• _Task description_: Please copy out the entries below exactly, beginning with the line that contains "Click the orange Packages P icon" and ending with the line that contains "The image size is (456, 343).", and include nothing outside that span.

Pixel coordinate grounding data:
┌──

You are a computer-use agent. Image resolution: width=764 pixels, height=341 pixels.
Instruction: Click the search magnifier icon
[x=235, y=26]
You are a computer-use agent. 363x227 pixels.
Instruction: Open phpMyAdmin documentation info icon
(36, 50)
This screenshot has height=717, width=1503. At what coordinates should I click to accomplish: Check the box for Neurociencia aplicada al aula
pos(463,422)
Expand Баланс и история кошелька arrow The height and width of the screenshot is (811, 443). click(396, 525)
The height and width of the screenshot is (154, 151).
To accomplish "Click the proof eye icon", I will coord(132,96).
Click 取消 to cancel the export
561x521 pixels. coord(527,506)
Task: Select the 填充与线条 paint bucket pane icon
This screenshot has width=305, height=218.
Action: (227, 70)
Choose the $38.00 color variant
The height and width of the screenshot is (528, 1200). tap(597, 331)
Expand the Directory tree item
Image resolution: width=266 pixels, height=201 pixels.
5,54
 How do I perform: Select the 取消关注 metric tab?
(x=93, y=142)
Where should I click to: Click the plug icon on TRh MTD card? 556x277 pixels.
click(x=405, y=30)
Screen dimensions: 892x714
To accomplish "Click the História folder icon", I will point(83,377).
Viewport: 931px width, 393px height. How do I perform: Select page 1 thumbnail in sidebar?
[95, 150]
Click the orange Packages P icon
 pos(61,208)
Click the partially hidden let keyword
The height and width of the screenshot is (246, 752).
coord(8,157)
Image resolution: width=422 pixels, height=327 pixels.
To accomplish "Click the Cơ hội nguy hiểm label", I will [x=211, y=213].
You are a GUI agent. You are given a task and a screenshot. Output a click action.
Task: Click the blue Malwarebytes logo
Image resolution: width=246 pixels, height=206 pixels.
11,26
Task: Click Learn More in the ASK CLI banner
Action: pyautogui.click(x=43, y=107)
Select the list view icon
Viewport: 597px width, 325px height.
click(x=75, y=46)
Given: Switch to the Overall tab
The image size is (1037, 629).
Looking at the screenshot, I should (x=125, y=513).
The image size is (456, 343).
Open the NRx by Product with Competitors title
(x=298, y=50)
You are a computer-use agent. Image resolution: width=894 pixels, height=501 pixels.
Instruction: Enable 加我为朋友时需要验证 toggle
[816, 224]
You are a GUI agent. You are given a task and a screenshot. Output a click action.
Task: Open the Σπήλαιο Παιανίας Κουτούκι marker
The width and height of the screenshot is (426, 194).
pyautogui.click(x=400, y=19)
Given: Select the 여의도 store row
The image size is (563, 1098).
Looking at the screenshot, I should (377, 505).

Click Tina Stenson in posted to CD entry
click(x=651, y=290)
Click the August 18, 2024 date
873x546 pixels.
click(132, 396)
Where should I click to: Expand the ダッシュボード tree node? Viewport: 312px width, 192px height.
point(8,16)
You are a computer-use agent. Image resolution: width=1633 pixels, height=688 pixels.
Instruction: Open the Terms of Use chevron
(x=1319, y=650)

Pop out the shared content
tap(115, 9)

└──

• _Solution to the problem_:
Click the orange Packages P icon
 pos(61,208)
Click the partially hidden let keyword
The height and width of the screenshot is (246, 752).
coord(8,157)
Image resolution: width=422 pixels, height=327 pixels.
To accomplish "Click the Cơ hội nguy hiểm label", I will [x=211, y=213].
You are a GUI agent. You are given a task and a screenshot. Output a click action.
Task: Click the blue Malwarebytes logo
Image resolution: width=246 pixels, height=206 pixels.
11,26
Task: Click Learn More in the ASK CLI banner
Action: pyautogui.click(x=43, y=107)
Select the list view icon
Viewport: 597px width, 325px height.
click(x=75, y=46)
Given: Switch to the Overall tab
The image size is (1037, 629).
Looking at the screenshot, I should (x=125, y=513).
The image size is (456, 343).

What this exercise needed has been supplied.